● **Given records**:
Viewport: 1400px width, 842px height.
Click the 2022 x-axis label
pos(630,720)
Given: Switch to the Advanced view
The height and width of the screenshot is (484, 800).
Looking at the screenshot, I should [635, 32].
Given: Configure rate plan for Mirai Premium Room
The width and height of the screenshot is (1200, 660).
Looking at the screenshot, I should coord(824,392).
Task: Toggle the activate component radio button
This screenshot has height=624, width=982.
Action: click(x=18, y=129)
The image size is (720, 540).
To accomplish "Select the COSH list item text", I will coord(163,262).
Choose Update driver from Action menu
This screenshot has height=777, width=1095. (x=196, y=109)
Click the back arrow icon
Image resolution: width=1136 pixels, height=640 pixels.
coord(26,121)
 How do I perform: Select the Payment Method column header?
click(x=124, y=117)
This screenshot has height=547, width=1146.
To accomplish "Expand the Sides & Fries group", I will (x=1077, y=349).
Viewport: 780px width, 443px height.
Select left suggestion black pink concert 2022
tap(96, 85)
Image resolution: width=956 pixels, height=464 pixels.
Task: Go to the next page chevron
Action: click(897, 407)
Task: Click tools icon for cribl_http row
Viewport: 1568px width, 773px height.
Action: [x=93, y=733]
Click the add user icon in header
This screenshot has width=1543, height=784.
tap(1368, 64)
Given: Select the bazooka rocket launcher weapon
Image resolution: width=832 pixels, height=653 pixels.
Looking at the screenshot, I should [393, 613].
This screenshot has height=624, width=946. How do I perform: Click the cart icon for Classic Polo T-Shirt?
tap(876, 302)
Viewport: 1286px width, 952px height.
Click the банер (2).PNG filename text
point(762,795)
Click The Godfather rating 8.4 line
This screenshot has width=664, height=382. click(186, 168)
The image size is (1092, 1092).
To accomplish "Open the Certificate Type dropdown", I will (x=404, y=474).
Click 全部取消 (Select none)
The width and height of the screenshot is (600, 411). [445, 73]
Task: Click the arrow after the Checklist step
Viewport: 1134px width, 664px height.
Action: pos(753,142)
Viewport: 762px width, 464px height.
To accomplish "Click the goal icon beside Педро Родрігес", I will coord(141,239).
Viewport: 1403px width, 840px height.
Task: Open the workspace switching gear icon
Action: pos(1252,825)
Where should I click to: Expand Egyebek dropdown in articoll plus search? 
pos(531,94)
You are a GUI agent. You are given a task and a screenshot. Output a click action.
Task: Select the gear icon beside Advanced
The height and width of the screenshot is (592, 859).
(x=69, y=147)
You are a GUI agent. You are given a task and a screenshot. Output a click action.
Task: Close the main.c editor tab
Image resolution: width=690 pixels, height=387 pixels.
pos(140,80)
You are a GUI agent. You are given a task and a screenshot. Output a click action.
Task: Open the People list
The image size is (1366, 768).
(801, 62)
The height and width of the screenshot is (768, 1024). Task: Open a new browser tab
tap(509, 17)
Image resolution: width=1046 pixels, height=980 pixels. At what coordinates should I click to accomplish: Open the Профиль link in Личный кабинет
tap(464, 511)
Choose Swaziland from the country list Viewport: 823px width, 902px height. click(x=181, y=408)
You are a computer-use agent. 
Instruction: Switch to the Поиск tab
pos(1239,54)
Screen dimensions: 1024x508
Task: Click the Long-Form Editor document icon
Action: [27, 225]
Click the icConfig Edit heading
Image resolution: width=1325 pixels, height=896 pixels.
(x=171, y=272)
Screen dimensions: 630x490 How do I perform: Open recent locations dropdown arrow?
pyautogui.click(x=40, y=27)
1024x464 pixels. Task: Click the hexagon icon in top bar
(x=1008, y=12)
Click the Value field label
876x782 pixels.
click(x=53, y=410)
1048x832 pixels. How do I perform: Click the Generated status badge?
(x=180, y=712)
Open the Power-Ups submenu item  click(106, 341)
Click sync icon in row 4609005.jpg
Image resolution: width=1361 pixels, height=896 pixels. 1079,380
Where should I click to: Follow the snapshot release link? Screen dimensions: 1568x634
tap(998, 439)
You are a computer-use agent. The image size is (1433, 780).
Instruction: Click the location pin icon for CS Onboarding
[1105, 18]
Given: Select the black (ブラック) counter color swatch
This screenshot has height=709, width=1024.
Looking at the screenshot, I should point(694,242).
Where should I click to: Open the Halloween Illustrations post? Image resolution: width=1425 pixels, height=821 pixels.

● **Requirement**: Check each line of the data above for the string "Advanced", and copy the ones that have it.

● **Response below**:
Given: Switch to the Advanced view
Task: Select the gear icon beside Advanced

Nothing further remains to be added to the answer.